- _Task directions_: From the data below, copy out every line in which the word "will" occurs.

- _Provided entries_:

▬▬▬▬▬▬

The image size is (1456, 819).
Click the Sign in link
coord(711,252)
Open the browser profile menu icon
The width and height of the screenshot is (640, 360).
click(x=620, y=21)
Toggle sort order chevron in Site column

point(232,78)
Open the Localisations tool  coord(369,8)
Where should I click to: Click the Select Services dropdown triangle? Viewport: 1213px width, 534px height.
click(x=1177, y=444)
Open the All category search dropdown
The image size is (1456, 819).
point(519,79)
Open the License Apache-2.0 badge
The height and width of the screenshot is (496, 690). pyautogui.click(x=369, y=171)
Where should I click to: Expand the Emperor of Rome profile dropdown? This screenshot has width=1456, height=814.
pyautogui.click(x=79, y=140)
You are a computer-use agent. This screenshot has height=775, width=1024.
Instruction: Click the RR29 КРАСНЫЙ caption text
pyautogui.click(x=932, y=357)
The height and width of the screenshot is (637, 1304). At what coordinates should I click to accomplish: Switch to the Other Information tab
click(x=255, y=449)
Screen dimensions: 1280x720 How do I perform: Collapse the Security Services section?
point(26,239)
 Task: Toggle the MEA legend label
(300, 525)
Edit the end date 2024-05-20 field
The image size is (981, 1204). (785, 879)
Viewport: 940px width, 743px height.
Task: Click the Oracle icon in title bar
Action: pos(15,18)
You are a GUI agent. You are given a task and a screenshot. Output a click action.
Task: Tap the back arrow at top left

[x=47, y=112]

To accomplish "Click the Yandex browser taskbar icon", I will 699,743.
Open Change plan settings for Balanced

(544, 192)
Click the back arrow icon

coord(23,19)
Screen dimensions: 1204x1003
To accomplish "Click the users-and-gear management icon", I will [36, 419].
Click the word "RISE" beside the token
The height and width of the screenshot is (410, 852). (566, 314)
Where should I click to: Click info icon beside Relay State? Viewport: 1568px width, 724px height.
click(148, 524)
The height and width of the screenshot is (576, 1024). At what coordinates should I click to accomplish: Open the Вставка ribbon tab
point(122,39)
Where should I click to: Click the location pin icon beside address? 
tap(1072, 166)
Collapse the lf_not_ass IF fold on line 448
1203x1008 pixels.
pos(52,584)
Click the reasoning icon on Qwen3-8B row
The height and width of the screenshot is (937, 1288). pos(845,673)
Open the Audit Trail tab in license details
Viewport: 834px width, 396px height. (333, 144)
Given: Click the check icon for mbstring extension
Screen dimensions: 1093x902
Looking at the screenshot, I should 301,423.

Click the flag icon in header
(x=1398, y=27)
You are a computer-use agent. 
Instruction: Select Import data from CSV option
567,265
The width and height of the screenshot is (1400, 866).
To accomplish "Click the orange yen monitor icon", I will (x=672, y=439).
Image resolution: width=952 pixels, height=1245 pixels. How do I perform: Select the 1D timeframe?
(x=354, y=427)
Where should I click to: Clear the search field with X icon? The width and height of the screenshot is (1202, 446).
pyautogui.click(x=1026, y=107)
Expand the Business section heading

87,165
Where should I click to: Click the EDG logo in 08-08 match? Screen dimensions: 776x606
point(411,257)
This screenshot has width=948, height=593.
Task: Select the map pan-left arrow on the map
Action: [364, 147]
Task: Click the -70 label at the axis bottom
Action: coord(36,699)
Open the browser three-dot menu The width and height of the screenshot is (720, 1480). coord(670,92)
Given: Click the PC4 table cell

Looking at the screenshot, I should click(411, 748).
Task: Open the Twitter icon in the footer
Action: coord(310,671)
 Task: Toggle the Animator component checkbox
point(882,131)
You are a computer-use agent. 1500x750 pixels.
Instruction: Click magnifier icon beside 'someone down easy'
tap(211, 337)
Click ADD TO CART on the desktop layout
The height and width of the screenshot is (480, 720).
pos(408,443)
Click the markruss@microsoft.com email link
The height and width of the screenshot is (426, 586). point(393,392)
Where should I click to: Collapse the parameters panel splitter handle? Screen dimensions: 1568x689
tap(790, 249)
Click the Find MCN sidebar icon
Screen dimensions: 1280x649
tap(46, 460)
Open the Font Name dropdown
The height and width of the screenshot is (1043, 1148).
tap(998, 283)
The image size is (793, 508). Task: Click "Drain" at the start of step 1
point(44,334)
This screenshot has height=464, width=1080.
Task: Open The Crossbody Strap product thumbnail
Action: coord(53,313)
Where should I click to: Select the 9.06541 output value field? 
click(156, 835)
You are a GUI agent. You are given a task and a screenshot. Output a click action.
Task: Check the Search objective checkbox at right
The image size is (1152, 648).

▬▬▬▬▬▬

- _Answer below_:
To accomplish "Click the Yandex browser taskbar icon", I will 699,743.
To accomplish "Click the users-and-gear management icon", I will [36, 419].
To accomplish "Click the orange yen monitor icon", I will (x=672, y=439).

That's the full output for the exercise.